私も、有限会社一番館という会社経営に一生懸命に取り組むうちに、何か核心のようなものをつかんだ気がします。
以前、私はある宮大工の方が対談をされているのをテレビで見て、感心させられたことがありました。
もう齢は六十か七十歳くらいでしょうか、小学校を出てからずっと宮大工として努めてこられたそうで、その方が大学の哲学の先生と対談をしておられたのです。
それが大学の先生もタジタジになるくらい、素晴らしい話をされていました。
「一芸に秀でる」という言葉があります。
「大工の仕事を究める」ということは、ただ単にカンナをかけて素晴らしい建物を造れるようになるだけではなく、自らの人間性をも素晴らしいものに作り上げることに通じるのです。
つまり、一芸に秀でた人、物事の本質を究めた人は、万般あらゆるものに通じるようになる、そう私は感じたわけです。
私自身、そういう境地にまで行かなければと思いました。
物事の本質を究めた人は、漂う風格もどこか違っています。
高度な教育を学校で受けていなくても、素晴らしい人格を作り上げておられるのです。
そこまでいかなくても、身近に素晴らしい人格を作られている方がいらっしゃると思います。
たとえば私の場合ですと、帰り道の間にスーパーがあります。そこに丁寧で心のこもったレジのパートのおばちゃんがいます。
おばちゃんなのですが素晴らしい人格を感じて、私は安いビス(2012年6月末閉店)ではなくてライフに行くようになりました。
その他にも田所司法書士事務所さんのビルメンテナンスにあたられていた職人も「すみません。ご迷惑をおかけします。」という一言でしたが、私の忙しさを見抜いて心底「すみません。ご迷惑をおかけします。」という声をかけられたのです。
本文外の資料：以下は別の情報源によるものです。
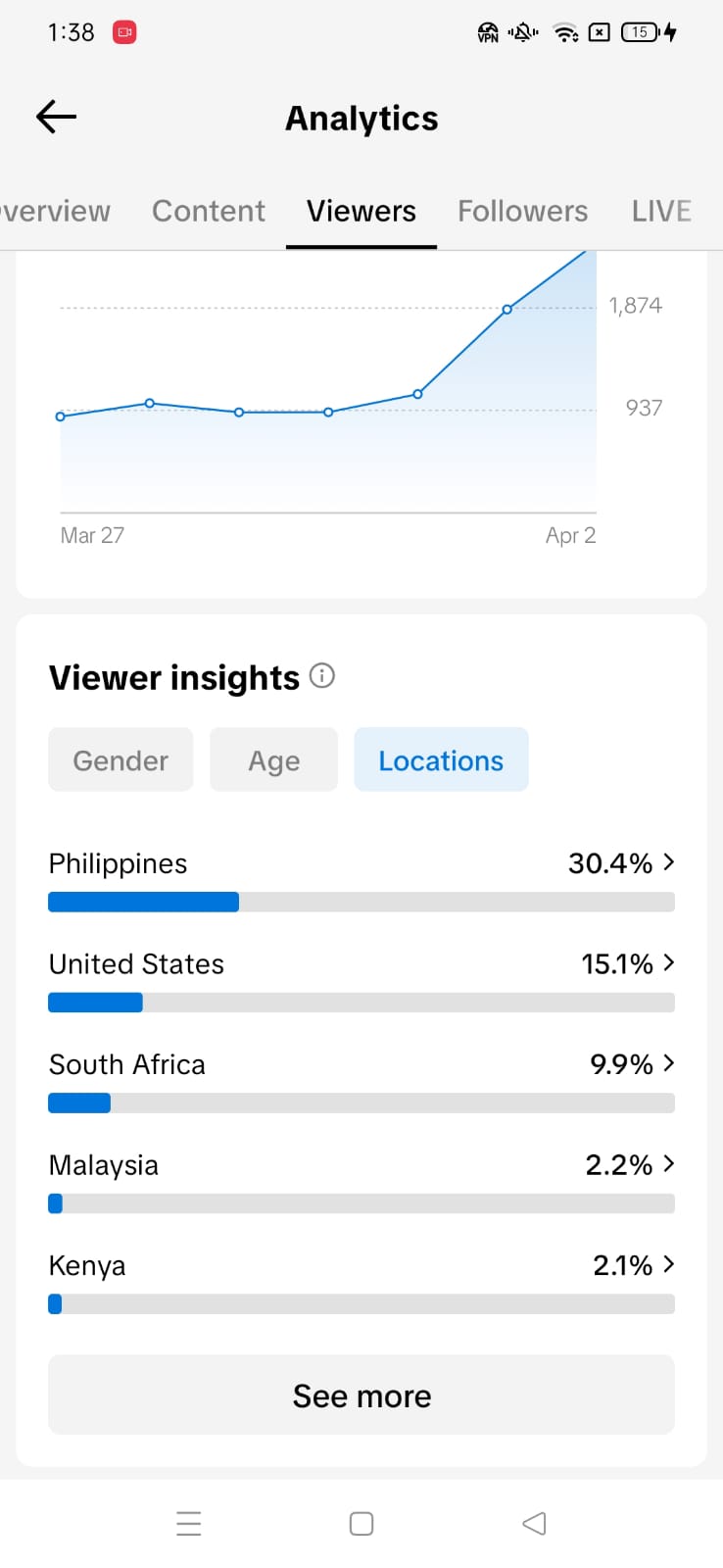This screenshot has width=723, height=1568.
Task: Tap the Malaysia percentage progress bar
Action: click(362, 1203)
後日、田所事務所さんとは別のビルで営業をされている不動産屋で「あのおじさんは人柄で仕事を取っているな。」という会話がありました。
感じ方は違いますが私には一瞬でしたが一生懸命仕事をして素晴らしい人格を身につけられた方だと感じました。
だいたいそういう方たちは仕事だけではなく、人生もうまくいっているように感じます。
コメント
川邉さん
(2015/07/17 17:58)
この項目を読んでの感想は特に思い浮かばないが、私は普段買い物をする時、同じチェーン店でも、多少距離があろうと感じの良い店員さんの居る方の店舗に自然と向かっていることがある。
「感じの良い人」であるための努力は、接客業に限らずあらゆる業種にとって必要なものであると感じる。
峯村さん
(2016/04/02 22:37)
少し話がずれるかもしれませんが、スマホを見ながら歩いたり自転車に乗ったり食事をしたりしている人をよく見かけますが(自分も含めて)、そういう人はどうも今この現実を生きていないように見えてしまうことがあります。
今、目の前の事に集中して真剣に取り組む事で、地に足を付けルことができ、生きている実感を感じる事ができるのではないかと思いました。